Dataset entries
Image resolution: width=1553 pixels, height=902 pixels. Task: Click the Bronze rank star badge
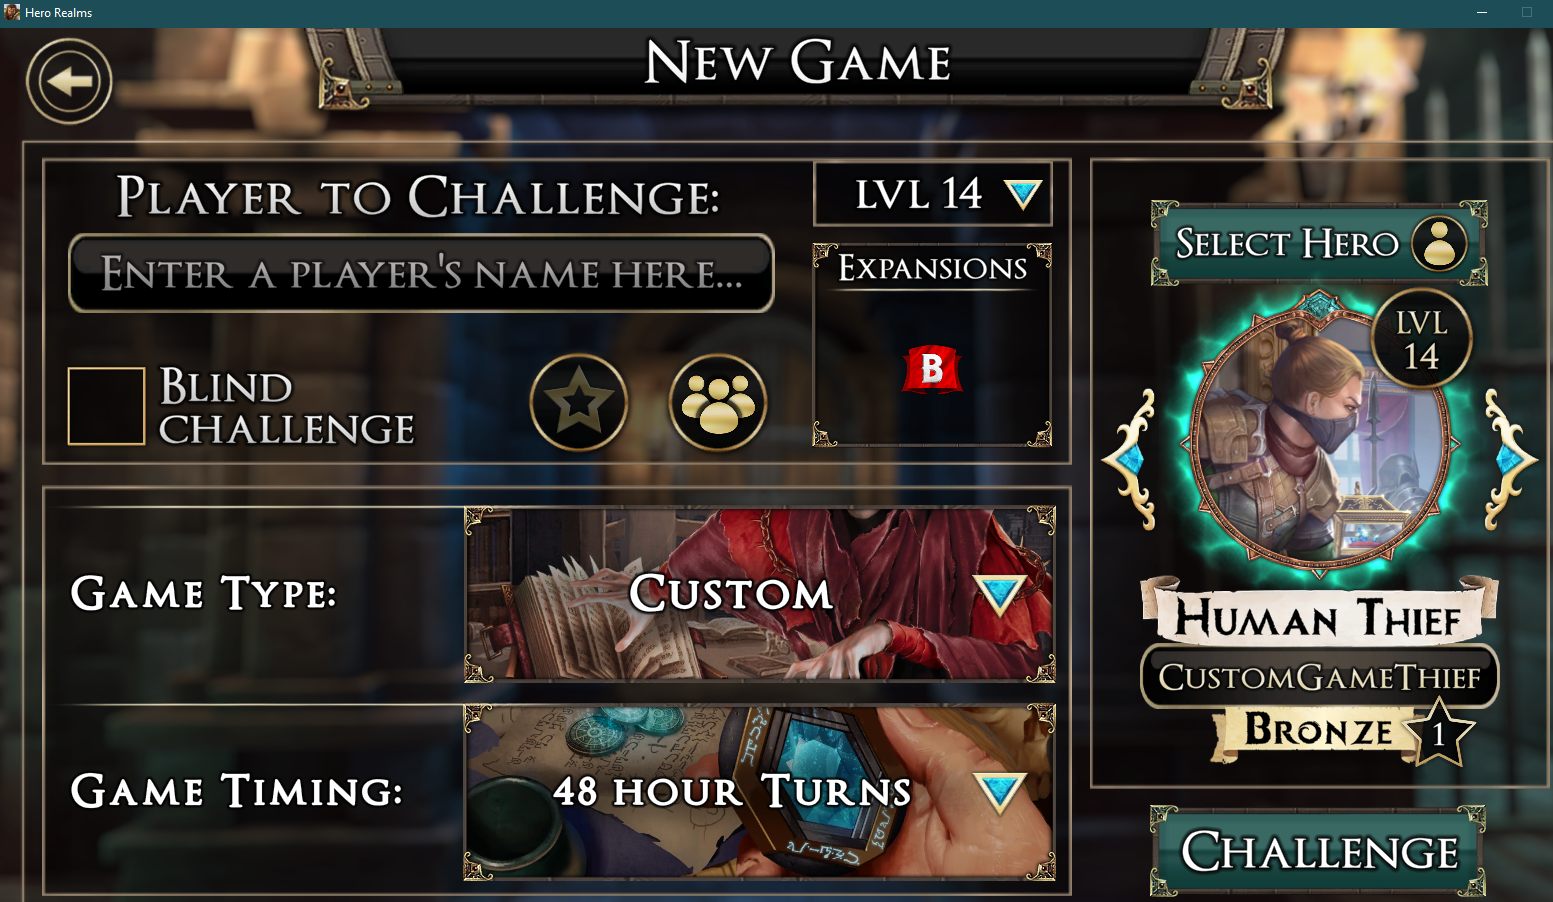[1438, 733]
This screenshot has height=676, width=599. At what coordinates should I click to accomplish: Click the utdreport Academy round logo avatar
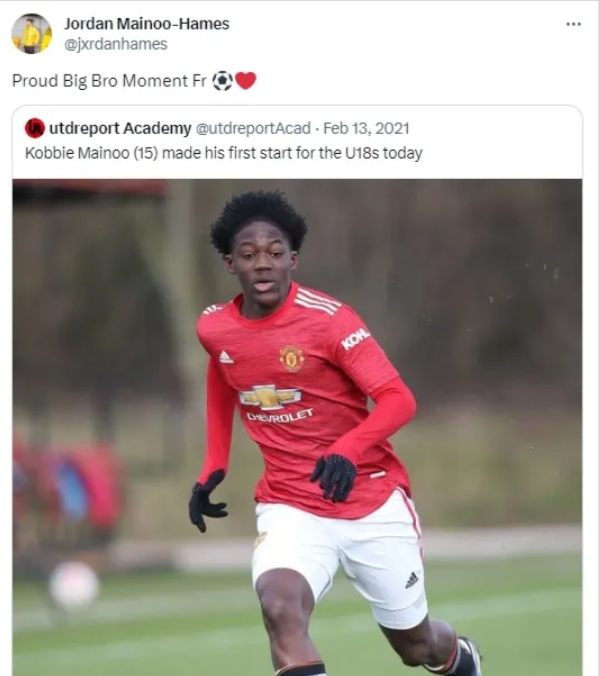tap(34, 128)
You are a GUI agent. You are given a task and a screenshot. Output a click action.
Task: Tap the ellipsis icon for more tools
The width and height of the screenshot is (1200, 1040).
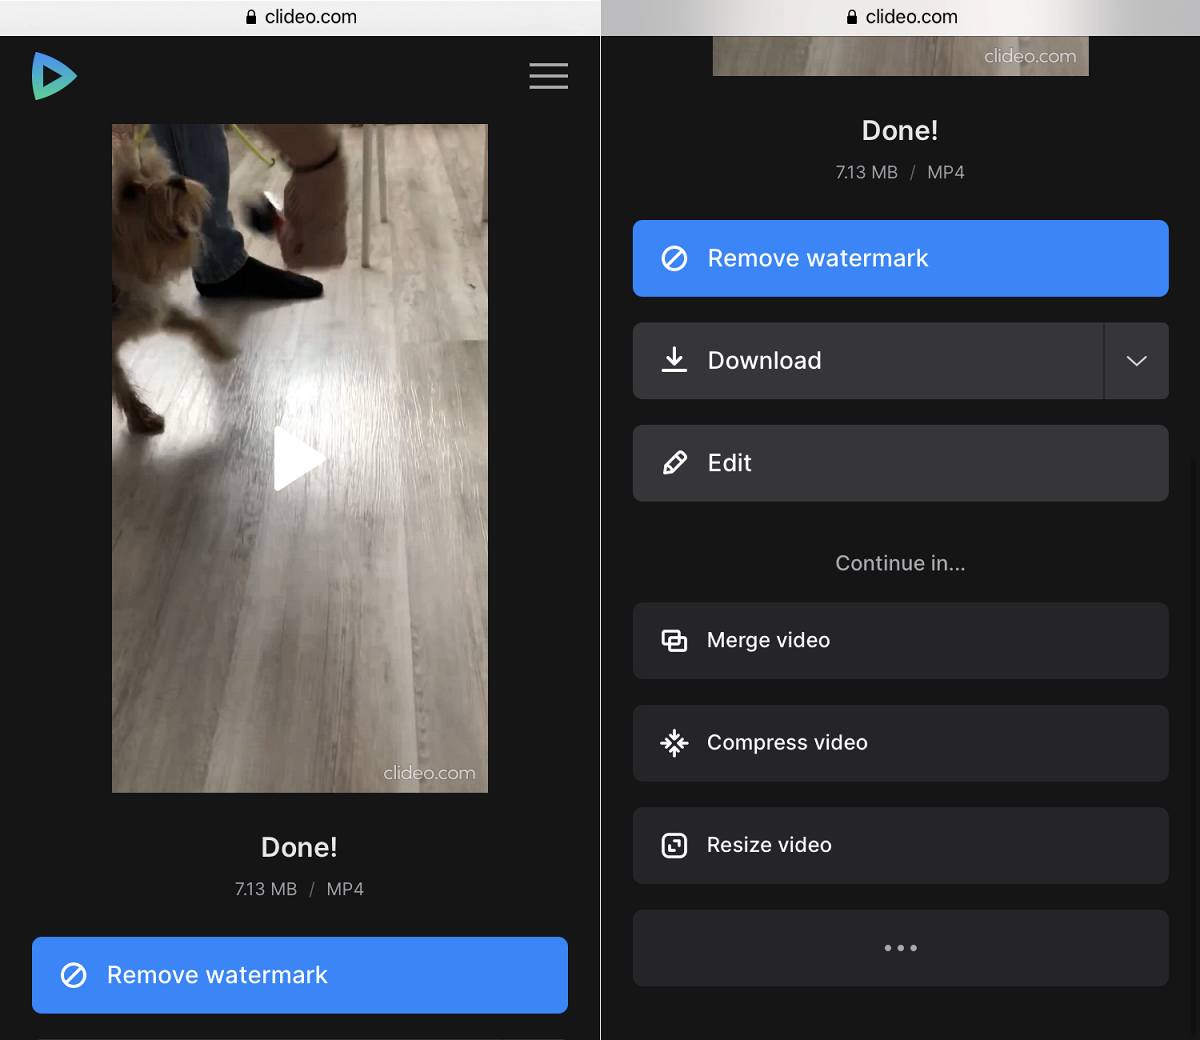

**Work to complete:**
Please write out the lines above, beginning at the line with "You are a GUI" and ending at the last line of the records, exactly as they appear and without pictures.

**Finished exercise:**
You are a GUI agent. You are given a task and a screenshot. Output a click action.
Task: Tap the ellipsis icon for more tools
The width and height of the screenshot is (1200, 1040).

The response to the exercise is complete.